There’s a war on, lest we forget; but it doesn’t seem to reunite the West (or any Western nation) against a clearly defined enemy. Instead, we find ourselves in a war on terror—and the terror appears to be as much the cause as it is the effect, violence and violations being brought on by so-called anti-terrorist measures that continue to provoke it. This is not a time in which to express pride in one’s country or its elected representatives; and those making decisions in Hollywood today seem least inclined foster a sense of loyalty and regard. I don’t think, though, that widespread dissatisfaction and skepticism—a critical attitude only the thoughtless or unthinking ever entirely suppress—account for the current rejection of propaganda drama.

As the reception of Clint Eastwood’s latest film suggests, people are not lining up to see movies with a political message. They might accept a controversial documentary inviting us to take sides; but they no longer appreciate being manipulated or swayed by dramatic fare. Propaganda is a dirty word these days, dirtier by far than advertising, which is still being tolerated. However much we might groan, we tend to allow the promotion of a product, but get squeamish when it comes to the advancement of an idea. Corporations have taken a prominent place in—or even taken the place of—the government; and when peddling products, advertisers appeal to the individual, whereas propaganda seeks to motivate the community. It simply pays to stimulate division and selfishness, a targeting strategy generally marketed as choice. There no longer is a public, it seems; there are only people; and for advertising purposes, several million of these supposed individuals will do.

Unlike today’s conflicts, the Second World War was not endorsed by big business; companies were not eager to surrender sales or give up the production of consumer goods for a nation that needed to consolidate precious resources. So, I don’t think we’ll get to see Scarlett Johansson grabbing a hand grenade and blowing herself up for the sake of her country (as Veronica Lake’s character does) or picking up an empty can of soda for the benefit of the planet. Instead, she’ll grab that soft drink or lipstick or pair of designer shoes and fight for what she believes in . . . or what those placing the products in her hands want us to believe.

I did not grow up in a country or an age in which it was easy or felt right to be proud of one’s people; and, watching a film like So Proudly We Hail I sense that to be a profound loss. We so proudly hail individuality these days because corporations hand out the flags and buttons to match, knowing that we are at our most receptive and vulnerable when we are at our greediest.

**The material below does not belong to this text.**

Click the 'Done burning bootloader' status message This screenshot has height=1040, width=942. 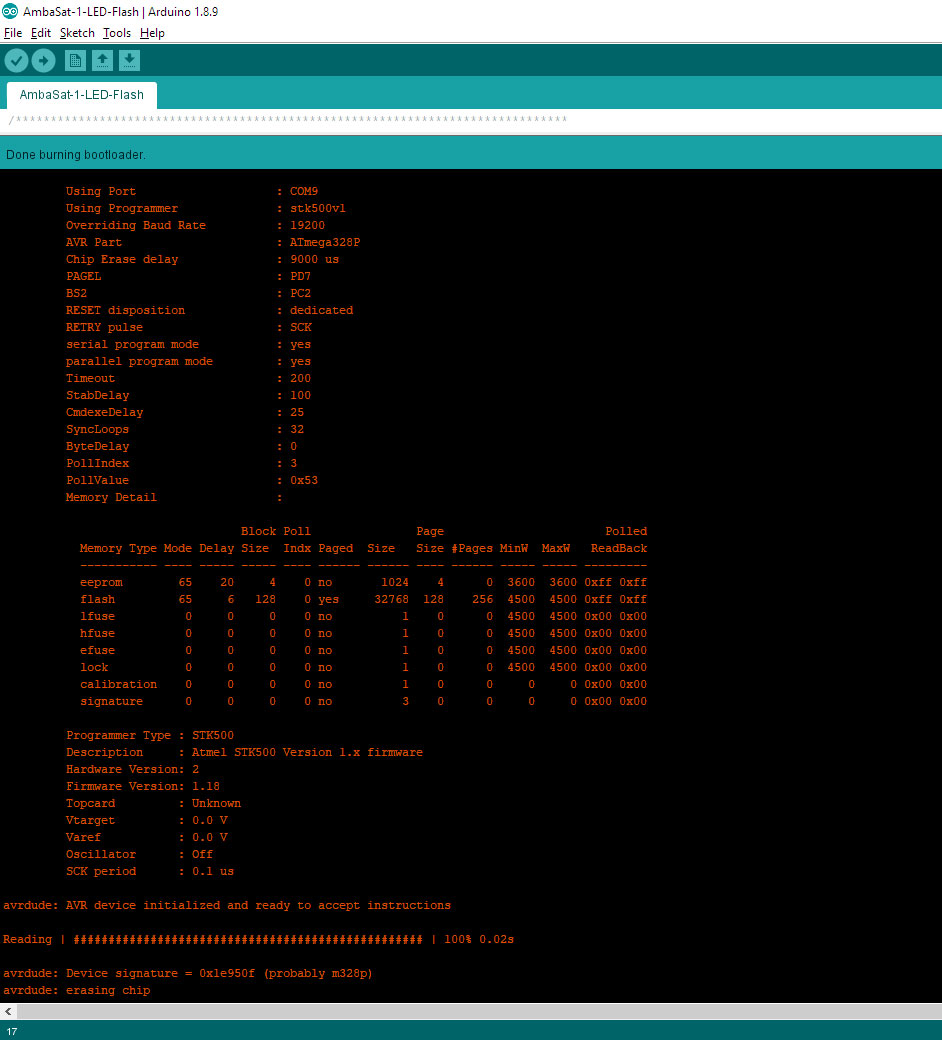75,155
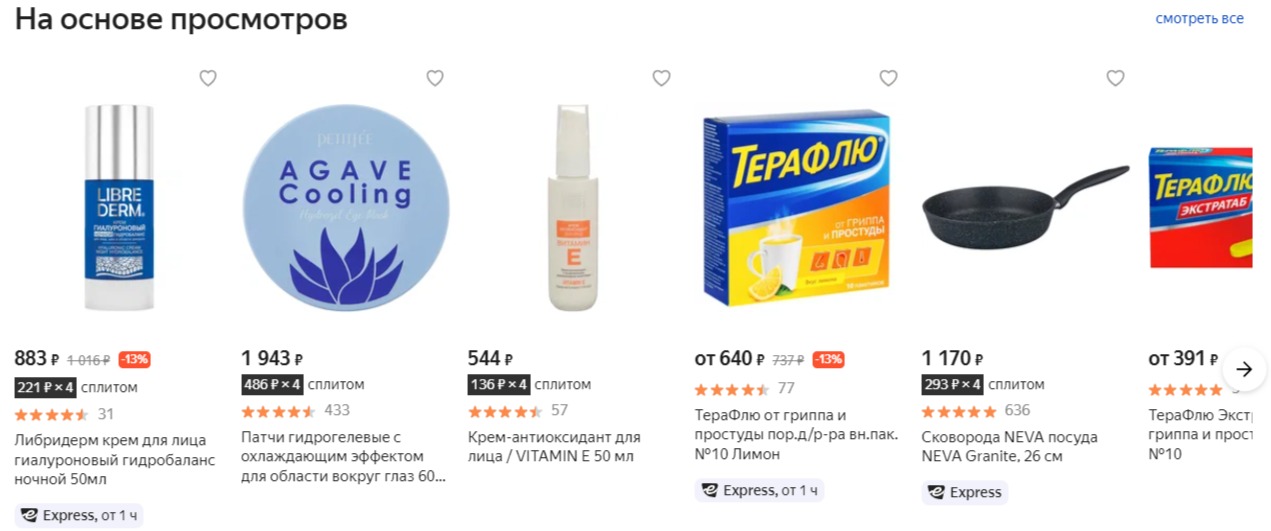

2 Replies to “So Proudly We Hail(ed); or, Movies They Dare Not Make Today”

  1. Interesting write up today. While I agree that Hollywood probably has a message to spread, I think the recent spate of WWII films over the last couple of years has been as much about a dying generation of unrecognized heroes. Sort of a final goodbye tribute. WWII vets are dying at a high rate and that unrecognized (by the current generations) heroism – such as the son on whom the book Flag of our Fathers was based upon – is coming fast. But yes, I would agree that Hollywood has a second agenda as well.

    Like

  2. What intrigues me when I watch and think about 1940s movies like So Proudly is that they not only comment on the war but attempt to shape it as it is being fought. I have not seen Flags, by the way.